SEITENAUSZUG:
____________
Orthodoxer Metropolit, Albanien
 biografie
Christ sein heißt, ein Mensch des Friedens und ein Friedensstifter zu sein. Alle Kirchenväter haben unmissverständlich erklärt, dass die Christen Märtyrer des Friedens sind. Der heilige Nikolaus Cabasila sagt: Christen müssen als Jünger Christi, der alles für den Frieden getan hat, „Friedensstifter" sein - τεχνίτες ειρήνης. Die Christen sind ein friedliches Volk (eirenikon genon), betont Clemens von Alexandrien. Nichts charakterisiert einen Christen mehr, als ein Friedensstifter zu sein. - schreibt der heilige Basilius. 
 
In der orthodoxen Kirche beziehen sich die ersten drei Anrufungen des Zelebranten zu Beginn der Göttlichen Liturgie auf die große Frage des Friedens:
 
1. In Frieden beten wir zum Herrn 
 
2. Um den Frieden, der von oben kommt ... lasst uns beten.
 
3. Für den Frieden in der ganzen Welt ...
____________
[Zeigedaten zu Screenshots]
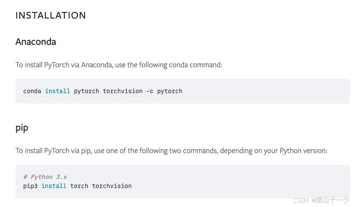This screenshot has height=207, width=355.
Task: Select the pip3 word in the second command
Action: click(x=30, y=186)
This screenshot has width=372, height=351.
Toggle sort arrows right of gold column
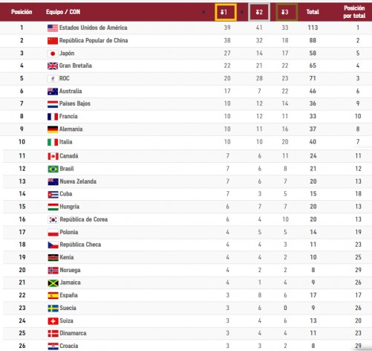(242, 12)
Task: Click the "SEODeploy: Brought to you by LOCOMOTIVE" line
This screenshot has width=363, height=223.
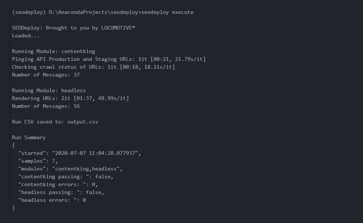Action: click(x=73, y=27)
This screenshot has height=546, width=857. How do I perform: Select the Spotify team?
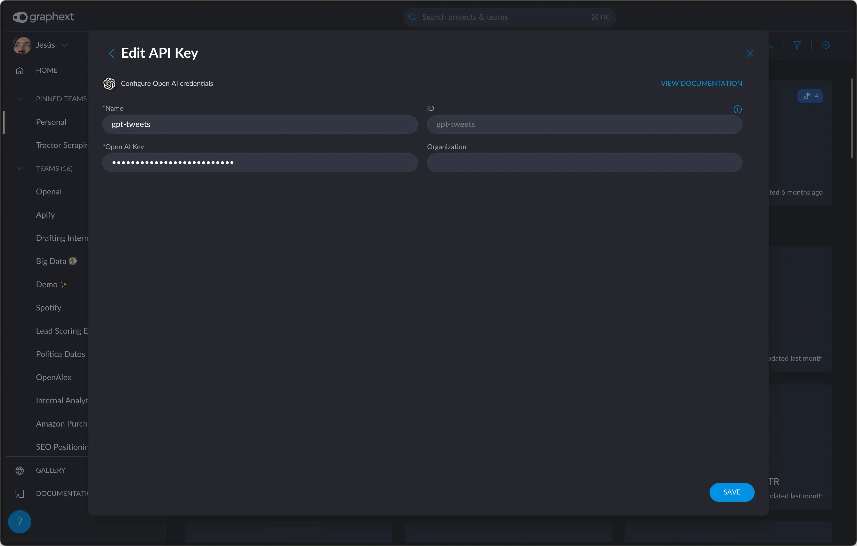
____________
DEINE AUFGABEN:
**A.** Gib den Abschnitt der Einträge, der mit der Zeile beginnt, die „Task: Click the“ enthält, und bis zum Ende der Einträge reicht, mit allen Zeilen vollständig wieder und verschiebe dabei jeden Koordinatenwert in den Antworten um +48. Lass die Bilder weg.
**B.** Führe den Text über den Frieden in der orthodoxen Liturgie von der Stelle an fort, an der er endet.

ANTWORTEN JE AUFGABE:
**A.**
Task: Click the "SEODeploy: Brought to you by LOCOMOTIVE" line
This screenshot has width=363, height=223.
Action: click(x=121, y=75)
This screenshot has height=546, width=857. How do I perform: Select the Spotify team?

**B.**
Nachdem die Anrufung des Friedens noch 18 Mal wiederholt wurde, endet die Göttliche Liturgie mit der Ermahnung des Diakons: Lasst uns in Frieden gehen. Der Gedanke des Friedens durchdringt die Göttliche Liturgie von Anfang bis zum Ende.
 
Aber Christen begnügen sich nicht damit, für den Frieden zu beten und daran zu glauben, dass Gott eine Welt der Gerechtigkeit, des Friedens und der Einheit geplant hat, sondern sie sind durch ihren Glauben selbst dazu aufgerufen, aktive Friedensstifter zu sein, die in ihrem Glauben verwurzelt sind. Für den Frieden, nicht für den Krieg, sind wir geschaffen worden, schreibt Clemens von Alexandrien. Die Christen sind also nicht nur friedfertige Menschen, sondern auch Friedensstifter. Der Herr selbst hat gesagt: "Selig, die Frieden stiften; denn sie werden Kinder Gottes genannt werden" (Mt 5,9).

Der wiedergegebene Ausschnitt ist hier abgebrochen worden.